Review: InnerSpace

Creativity can be a double-edged sword.

By Andy Hoover. Posted 01/29/2018 13:45 Comment on this     ShareThis
The Final Grade
1up
1-Up Mushroom for...
Fantastic art direction; unique spherical worlds presents new gameplay and design ideas.
1up
Poison Mushroom for...
Easy to become disoriented due to the unique worlds and lack of direction; not enough gameplay diversity.

Game developers seem to be big on exploration right now. Whether it is a massive world like in Breath of the Wild or a smaller, yet thoroughly detailed environment, like in Gone Home, more and more games are letting their worlds better define their gameplay and story. InnerSpace, developed by PolyKnight Games, seems to have embraced this zeitgeist, albeit with a significant, unique twist by keeping exploration airborne.

In InnerSpace, players assume the role of a flying AI brought to life by the Archaeologist, a researcher exploring the crumbling ruins found within the Inverse. This mysterious world is made of interconnected spheres in which a lost civilization once thrived but is now fading away. Since the Archaeologist is on a boat and stuck to the oceans of the Inverse, you are tasked with taking to the air to learn what you can about this dead society via the remaining relics they created and the once great Demigods they once worshiped. While plenty of this history is conveyed through text and dialogue, the world itself says just as much in its state of beautiful ruin.

In terms of gameplay, this translates to rather simple flying mechanics. Controlling your airframe is very straightforward with a focus on accessibility and ease of use of hardcore realism. That being said, there are a few mechanics that InnerSpace¬†introduces. First is the ability to drift, which translates to holding down the shoulder button to let you quickly reorient your airframe before quickly darting off in your new direction. Your airframe also functions as a submarine, so you can enter a diving free-fall to make your transition to water more efficient. The game also employs some rather clever, albeit simple, environmental puzzle solving based on these mechanics. As you explore and uncover more relics, you’ll unlock new airframes and upgrades that change certain aspects of the controls, such as overall speed and maneuverability. Regardless of what vehicle you’re using and whether you are in the air or underwater, the game feels responsive and easy to master.

Beyond the stated objective of hunting down relics, the Inverse itself is worthy of exploration thanks to its appealing design. The various spheres that make up the game are beautiful to behold and play host to a number of unique and interesting sights ranging from massive statues to what almost appear to be alien creatures or constructs frozen in place. The limited color palette that heavily emphasizes blues, oranges, and purples just further enhances the impression that you are experiencing a world quite unlike anything else you’ve seen in another game.
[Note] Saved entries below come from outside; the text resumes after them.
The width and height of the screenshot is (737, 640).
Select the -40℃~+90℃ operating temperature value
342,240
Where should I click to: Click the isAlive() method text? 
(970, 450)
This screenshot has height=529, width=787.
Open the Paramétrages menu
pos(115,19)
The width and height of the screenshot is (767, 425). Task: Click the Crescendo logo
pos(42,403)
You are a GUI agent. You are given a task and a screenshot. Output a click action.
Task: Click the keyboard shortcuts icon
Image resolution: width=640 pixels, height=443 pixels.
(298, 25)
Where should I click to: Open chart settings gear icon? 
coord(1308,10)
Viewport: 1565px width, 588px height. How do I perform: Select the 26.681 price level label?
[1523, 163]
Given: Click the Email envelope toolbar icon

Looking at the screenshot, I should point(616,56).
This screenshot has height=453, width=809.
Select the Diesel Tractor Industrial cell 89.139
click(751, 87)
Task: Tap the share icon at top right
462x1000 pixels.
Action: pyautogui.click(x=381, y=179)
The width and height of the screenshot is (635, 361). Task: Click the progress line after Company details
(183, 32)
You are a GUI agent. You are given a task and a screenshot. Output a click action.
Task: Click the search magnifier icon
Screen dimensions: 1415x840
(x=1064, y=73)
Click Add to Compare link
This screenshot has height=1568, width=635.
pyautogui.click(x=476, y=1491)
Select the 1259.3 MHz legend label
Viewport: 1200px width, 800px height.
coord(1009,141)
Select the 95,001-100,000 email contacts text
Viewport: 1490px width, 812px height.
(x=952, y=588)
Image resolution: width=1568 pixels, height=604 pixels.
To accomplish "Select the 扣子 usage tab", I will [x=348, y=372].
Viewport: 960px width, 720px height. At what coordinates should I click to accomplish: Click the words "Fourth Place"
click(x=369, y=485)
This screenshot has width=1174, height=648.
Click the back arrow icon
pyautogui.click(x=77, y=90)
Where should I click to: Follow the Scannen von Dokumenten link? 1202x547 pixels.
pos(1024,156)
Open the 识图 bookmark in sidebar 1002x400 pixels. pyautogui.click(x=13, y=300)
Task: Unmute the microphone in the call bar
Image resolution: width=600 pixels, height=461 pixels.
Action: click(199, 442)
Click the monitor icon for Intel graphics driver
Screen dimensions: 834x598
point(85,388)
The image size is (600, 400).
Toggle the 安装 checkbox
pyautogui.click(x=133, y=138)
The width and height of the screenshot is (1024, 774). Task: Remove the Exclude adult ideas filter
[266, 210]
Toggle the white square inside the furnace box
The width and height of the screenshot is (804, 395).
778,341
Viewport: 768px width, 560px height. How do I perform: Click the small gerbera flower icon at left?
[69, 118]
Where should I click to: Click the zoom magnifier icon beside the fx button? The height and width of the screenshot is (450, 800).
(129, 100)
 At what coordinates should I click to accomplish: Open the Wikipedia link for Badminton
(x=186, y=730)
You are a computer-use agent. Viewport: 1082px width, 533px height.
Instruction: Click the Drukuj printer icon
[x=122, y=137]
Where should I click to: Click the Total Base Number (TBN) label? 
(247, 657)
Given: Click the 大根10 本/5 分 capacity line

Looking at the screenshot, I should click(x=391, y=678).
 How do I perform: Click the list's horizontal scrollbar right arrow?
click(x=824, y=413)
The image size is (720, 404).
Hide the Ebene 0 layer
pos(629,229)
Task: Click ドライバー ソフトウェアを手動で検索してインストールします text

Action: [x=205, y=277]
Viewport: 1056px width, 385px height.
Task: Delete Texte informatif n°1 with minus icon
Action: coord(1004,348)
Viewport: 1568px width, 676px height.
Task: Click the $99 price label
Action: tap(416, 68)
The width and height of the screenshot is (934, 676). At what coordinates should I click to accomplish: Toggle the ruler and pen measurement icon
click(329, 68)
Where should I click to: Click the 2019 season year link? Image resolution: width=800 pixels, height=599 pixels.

Beyond the creative visual design of the Inverse, InnerSpace’s true defining feature is how these environments are contained within spheres with gravity always pulling toward the outside edges of the world. While this concept further enhances the unique look and feel of the game, it unfortunately also contributes to a general sense of disorientation. The game isn’t big on hand-holding as it wants you to explore on your own, but this lack of direction hurts the overall fun factor when combined with having to explore a world designed in a way the human brain is literally not conditioned to easily comprehend. You do get an audio clue whenever you are near a relic, but figuring out the proper path through the air, water, caves, and tunnels of such an alien environment is challenging in a way that is often more frustrating that rewarding. Of course, time does slowly make this process somewhat easier, but it never feels natural.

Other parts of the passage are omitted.